What you will do: Write out the stretch of lines below that begins at the line with "Task: Click the 状態 field label" and ends at the line with "Click the duplicate", including both, exactly as given and nothing more.

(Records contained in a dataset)
+ + +
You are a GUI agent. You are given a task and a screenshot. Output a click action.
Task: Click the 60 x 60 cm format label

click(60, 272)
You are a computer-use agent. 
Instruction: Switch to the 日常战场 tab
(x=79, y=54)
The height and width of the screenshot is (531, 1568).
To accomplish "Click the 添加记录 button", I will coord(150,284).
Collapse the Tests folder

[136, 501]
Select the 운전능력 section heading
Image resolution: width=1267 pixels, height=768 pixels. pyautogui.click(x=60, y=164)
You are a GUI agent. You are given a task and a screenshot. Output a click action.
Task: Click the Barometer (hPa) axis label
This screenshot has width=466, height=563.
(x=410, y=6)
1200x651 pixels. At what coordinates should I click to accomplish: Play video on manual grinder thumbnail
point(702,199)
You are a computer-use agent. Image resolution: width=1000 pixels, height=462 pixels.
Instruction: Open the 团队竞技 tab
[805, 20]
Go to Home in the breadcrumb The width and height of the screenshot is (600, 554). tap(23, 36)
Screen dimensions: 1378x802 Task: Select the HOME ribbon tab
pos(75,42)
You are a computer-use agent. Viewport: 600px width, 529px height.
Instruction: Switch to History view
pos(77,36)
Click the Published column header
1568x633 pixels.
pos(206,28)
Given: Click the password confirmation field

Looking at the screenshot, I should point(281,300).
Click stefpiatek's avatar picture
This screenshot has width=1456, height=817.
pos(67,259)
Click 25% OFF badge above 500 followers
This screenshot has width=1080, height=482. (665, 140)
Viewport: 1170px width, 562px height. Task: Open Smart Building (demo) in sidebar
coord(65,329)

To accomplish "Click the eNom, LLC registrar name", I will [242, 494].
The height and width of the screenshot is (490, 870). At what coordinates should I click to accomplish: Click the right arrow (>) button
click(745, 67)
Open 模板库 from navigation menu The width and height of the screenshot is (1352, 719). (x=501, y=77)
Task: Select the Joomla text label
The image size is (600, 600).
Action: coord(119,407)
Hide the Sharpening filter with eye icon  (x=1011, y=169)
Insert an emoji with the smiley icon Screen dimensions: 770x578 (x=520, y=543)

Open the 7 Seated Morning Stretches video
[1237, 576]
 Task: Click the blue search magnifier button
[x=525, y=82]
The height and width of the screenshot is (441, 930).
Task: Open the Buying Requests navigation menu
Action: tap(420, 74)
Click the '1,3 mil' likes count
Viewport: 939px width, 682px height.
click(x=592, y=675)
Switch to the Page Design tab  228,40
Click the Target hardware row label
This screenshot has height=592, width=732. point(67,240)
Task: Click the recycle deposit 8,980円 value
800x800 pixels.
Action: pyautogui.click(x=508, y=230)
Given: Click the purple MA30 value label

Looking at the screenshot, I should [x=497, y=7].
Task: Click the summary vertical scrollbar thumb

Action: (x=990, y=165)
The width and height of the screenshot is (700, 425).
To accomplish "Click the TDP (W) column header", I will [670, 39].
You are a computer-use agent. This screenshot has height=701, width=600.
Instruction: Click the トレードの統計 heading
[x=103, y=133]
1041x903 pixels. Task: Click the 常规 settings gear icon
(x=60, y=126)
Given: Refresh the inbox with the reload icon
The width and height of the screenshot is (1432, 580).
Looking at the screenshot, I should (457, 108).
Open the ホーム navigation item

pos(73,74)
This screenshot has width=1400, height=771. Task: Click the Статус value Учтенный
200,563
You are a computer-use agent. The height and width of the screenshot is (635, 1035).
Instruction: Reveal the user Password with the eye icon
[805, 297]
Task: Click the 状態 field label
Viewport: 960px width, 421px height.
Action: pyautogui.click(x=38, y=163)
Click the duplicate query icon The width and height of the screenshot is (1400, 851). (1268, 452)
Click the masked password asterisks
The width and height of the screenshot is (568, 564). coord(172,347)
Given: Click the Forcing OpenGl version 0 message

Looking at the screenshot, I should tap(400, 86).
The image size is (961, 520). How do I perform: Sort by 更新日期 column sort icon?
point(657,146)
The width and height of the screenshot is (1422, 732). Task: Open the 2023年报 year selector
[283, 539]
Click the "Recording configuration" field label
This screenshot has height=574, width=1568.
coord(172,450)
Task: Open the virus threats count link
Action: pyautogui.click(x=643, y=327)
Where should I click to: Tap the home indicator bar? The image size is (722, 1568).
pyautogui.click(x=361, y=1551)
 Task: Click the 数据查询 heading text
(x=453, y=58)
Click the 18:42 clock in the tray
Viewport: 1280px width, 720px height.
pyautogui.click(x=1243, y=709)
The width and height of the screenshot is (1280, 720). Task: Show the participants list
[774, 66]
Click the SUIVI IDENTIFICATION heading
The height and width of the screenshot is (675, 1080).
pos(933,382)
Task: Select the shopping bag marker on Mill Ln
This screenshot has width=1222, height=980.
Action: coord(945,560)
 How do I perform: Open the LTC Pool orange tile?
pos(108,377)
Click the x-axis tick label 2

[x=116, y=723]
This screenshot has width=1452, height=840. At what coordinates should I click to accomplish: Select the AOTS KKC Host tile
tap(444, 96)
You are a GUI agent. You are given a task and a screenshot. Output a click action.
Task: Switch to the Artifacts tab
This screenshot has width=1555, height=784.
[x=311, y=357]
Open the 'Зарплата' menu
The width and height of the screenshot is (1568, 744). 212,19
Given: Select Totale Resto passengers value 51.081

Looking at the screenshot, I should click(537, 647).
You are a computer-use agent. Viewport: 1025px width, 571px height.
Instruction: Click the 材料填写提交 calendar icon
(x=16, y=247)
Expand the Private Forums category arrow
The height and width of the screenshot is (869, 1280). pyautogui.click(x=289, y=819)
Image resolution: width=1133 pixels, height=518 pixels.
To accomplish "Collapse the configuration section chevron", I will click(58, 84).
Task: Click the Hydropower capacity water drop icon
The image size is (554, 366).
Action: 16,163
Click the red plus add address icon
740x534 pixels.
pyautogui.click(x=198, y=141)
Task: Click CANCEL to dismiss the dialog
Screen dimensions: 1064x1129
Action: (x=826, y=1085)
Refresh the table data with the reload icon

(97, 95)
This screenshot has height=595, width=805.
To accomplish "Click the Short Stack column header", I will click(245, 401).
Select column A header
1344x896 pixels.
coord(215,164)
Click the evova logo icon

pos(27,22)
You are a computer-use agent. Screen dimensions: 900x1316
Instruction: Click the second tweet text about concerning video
+ + +
Result for this task:
Task: Click the 状態 field label
Viewport: 960px width, 421px height.
Action: pyautogui.click(x=38, y=163)
Click the duplicate query icon The width and height of the screenshot is (1400, 851). (1268, 452)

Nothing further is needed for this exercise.